En el campo de la salud democrática, la actitud ética de los jueces y de los funcionarios estadales republicanos (incluidos secretarios de estado y gobernadores) brinda esperanzas en cuanto a su restablecimiento. Todavía es injustificable la actitud de los líderes nacionales del Partido Republicano, específicamente del líder del Senado y de la mayoría de parlamentarios de esa tolda política, en no reconocer el triunfo de Jose Biden como presidente electo. La explicación que se ha dado para entender por qué no lo reconocen, a pesar de todas las evidencias, es el supuesto temor a la ira que desataría Trump por Twitter y otros medios contra cualquiera de ellos que se le oponga. Los silentes republicanos quieren seguir de buenas con quienes votaron por el actual mandatario, cuya mayoría piensa ahora que hubo trampa en las elecciones presidenciales.

Otra razón que se esgrime es que todavía está pendiente una segunda vuelta en enero para elegir los dos senadores de Georgia, que inclinarían hacia un lado u otro la mayoría en el Senado, con el agravante, o atenuante, según el caso, de que la Cámara de Representantes está del lado del presidente electo. Los legisladores republicanos sienten la necesidad de complacer al presidente hasta que la elección senatorial en Georgia se haya definido.

El silencio republicano es un arma de doble filo. En el caso de la elección de enero en Georgia, los mismos candidatos a senadores dicen que los votantes que Trump perdió en el estado podrían esta vez votar por ellos, si se desliga la campaña por el senado de la recién concluida campaña presidencial. Por otro lado, la insistencia de Trump en contestar los resultados en Georgia, aun cuando los votos allí se han contado dos veces (la última vez en forma manual), invita a la abstención de los votantes naturales del Partido Republicano, porque al creer que hubo fraude piensan que su voto no cuenta.

En lo que respecta al pavor a Trump, la falta de valentía republicana resta fuerza a los avances de la organización frente al presidente. El partido salió mejor parado que en 2018 en la elección legislativa, al ganar más escaños en la cámara baja y mantener hasta ahora la mayoría en el Senado. Por otro lado, como organización política de un sistema democrático representativo, su actitud cómplice con la terquedad de Trump, a la larga, va en su detrimento. En democracia, unas veces se gana y otras se pierde, y quienes compiten por el poder, por su propia supervivencia, deben poner por delante la preservación de los valores y tradiciones del sistema político del cual todos forman parte.

Finalmente, a partir del 20 de enero, con Trump fuera de la Casa Blanca, la fuerza de su bocina no será la misma. Seguirá teniendo sus millones de seguidores de Twitter y otras redes sociales, los canales de transmisión de «noticias» por internet y una variedad de sitios web continuarán arrojando mentiras y teorías conspirativas a su favor. Pero el papel que han asumido los medios tradicionales de comunicación en las tres semanas posteriores a la elección presidencial indica que la influencia del mensaje de Trump va a ser contrarrestada con fuerza por estos medios cuando deje de ser presidente.

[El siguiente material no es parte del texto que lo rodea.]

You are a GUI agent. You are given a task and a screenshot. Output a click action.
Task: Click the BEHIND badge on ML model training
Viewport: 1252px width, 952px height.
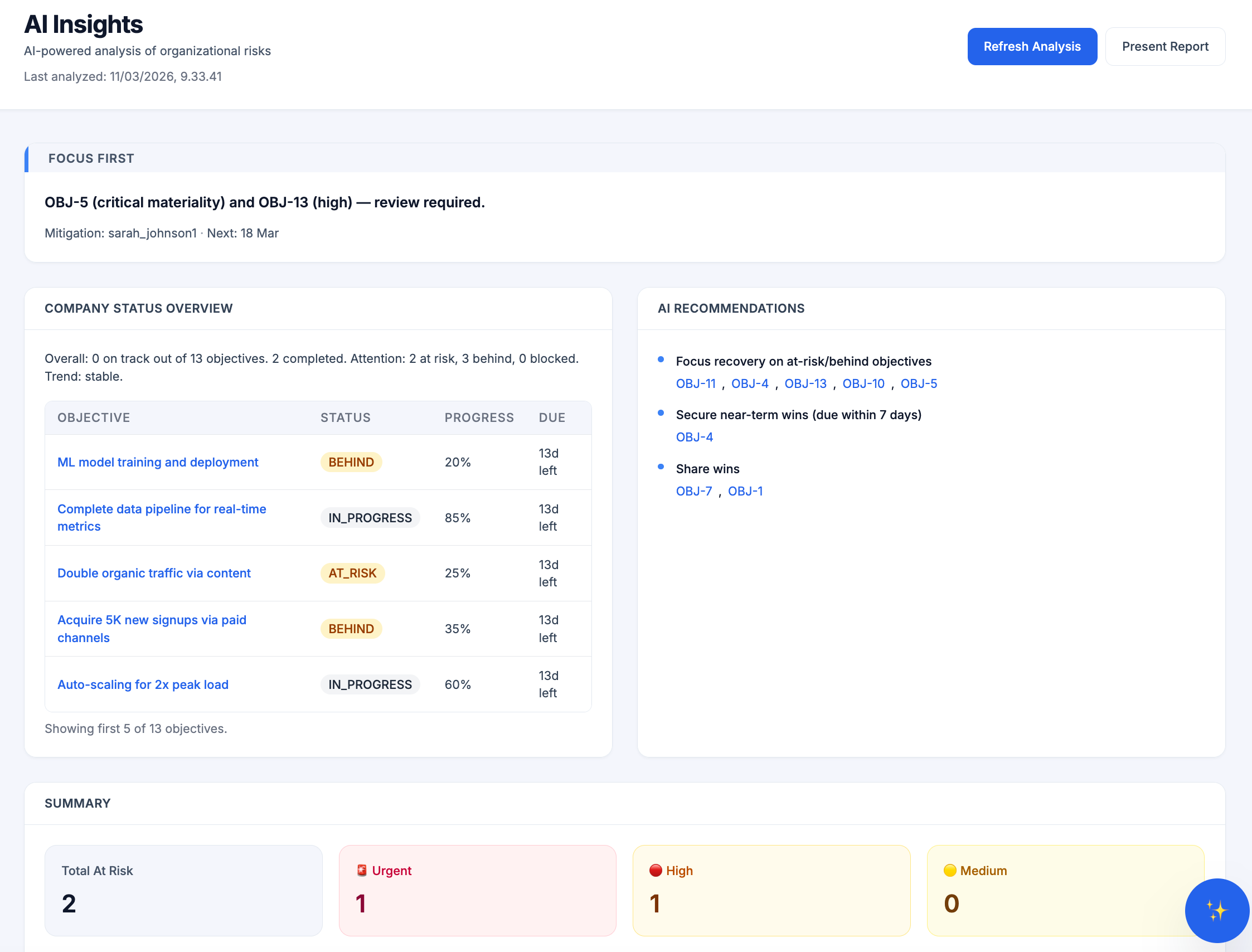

En los últimos días, los medios impresos y audiovisuales norteamericanos han sido más directos en decir las cosas como son. Se acabaron las falsas equivalencias de darle igual trato a la verdad y la mentira, en nombre de la equidad informativa. Un ejemplo de ello fue la rueda de prensa que Trump quiso dar hace dos semanas para abundar en el supuesto fraude electoral. Al empezar a oírlo, los medios audiovisuales decidieron continuar con su programación habitual o desmentirlo a través de cintillos en la parte inferior de la pantalla.

A partir del 20 de enero, el presidente volverá a ser un ciudadano común y corriente, y el volumen de su vocería, en los medios más influyentes, en los medios a los que los políticos prestan más atención, se reducirá en unos cuantos decibeles. Es parte de la realidad que tendrán que sopesar los dirigentes republicanos desde ahora mismo, en función de sus propios intereses.